Con este comienzo, ¿Quién se resiste a leer la crónicas marcianas de Bradbury? Después de Proyecto Hail Mary, un libro extraordinario de ciencia ficción dura, tenía antojo de volver a uno de los clásicos, de los que conforman el canon de la ciencia ficción actual, aquellos en lo que prima lo filosófico a lo científico. De todos, este es mi favorito, eterno y clásico entre los clásicos, el más redondo e insuperable. Si no lo has leído, solo puedo recomendarte encarecidamente que lo hagas.

¿Cómo hablar de estos magníficos relatos sin arruinarte la experiencia de adentrarte por primera vez en ellos? La mejor forma es no hablar de ellos, sino hablar de lo que estos te transmiten. Lo mejor de Crónicas Marcianas es que, como las grandes obras de Ciencia Ficción, utilizan la excusa de hablarnos de futuros, universos y lugares hipotéticos, imaginados (en este caso la conquista de Marte por parte del ser humano) para hablarnos de nosotros mismos. Crónicas Marcianas es grande porque nos sirve como espejo para ver lo que menos nos gusta de nosotros, de nuestra forma de hacer civilización (en la Tierra), de nuestra capacidad para despreciar lo desconocido (al prójimo, a la cultura diferente, a lo que escapa de nuestra comprensión), y sobre todo a nuestra tendencia a repetir errores, sin importar cuántas veces los hayamos cometido antes.

Me encanta el conjunto de los relatos, como crónicas a lo largo de los años, tanto en el caso de las historias largas (por su clarividencia, por lo fascinante de sus respectivos desarrollos), como – y de forma especial – las historias cortas, las de apenas unas líneas. Son estas últimas las que permanecen en mi memoria, como poesía que gana con el paso (y el poso) del tiempo. Como El verano del cohete, como Las langostas.

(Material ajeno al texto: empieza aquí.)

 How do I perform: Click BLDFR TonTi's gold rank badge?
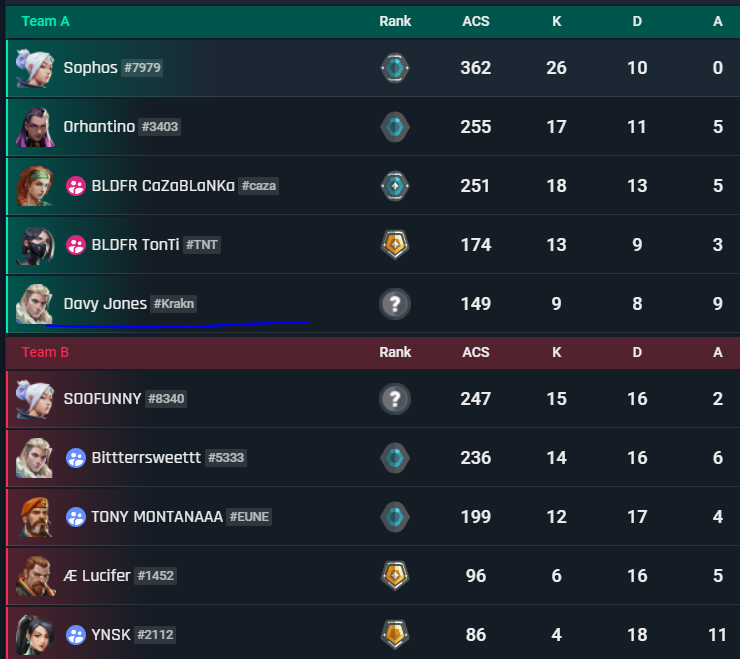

Pero qué bonito verano ha quedado con este reencuentro con la ciencia ficción clásica, con esa que abrió mis ojos adolescentes a la fascinación por la lectura, y qué bonito descubrir que esa capacidad de fascinación permanece intacta. Sin duda, este es el comienzo de un nuevo reencuentro con grandes relecturas, para leerlas, pero también para recomendarlas (como a María José, que espero esté disfrutando el libro).

Entre comillas, Isabel Castañeda


Y para terminar, un nuevo reencuentro con la edición local, la de Ediciones Puertollano, prestadora de tantas oportunidades a tantos escritores locales (la mayoría), provinciales (unos cuantos) y nacionales (cada vez más). Nunca me cansaré de reconocer la inmensa, incuantificable e impagable (literalmente) labor de Javier, que otorga forma física y sentido a proyectos que de otra forma quedarían fuera del alcance del mundo literario.

En este caso, como ya hizo con Bajo techo, nos encontramos con una propuesta que nace del confinamiento, de la reclusión forzosa y distópica en la que nos vimos atrapados en la ya inolvidable primavera de 2020, fecha para no olvidar nunca.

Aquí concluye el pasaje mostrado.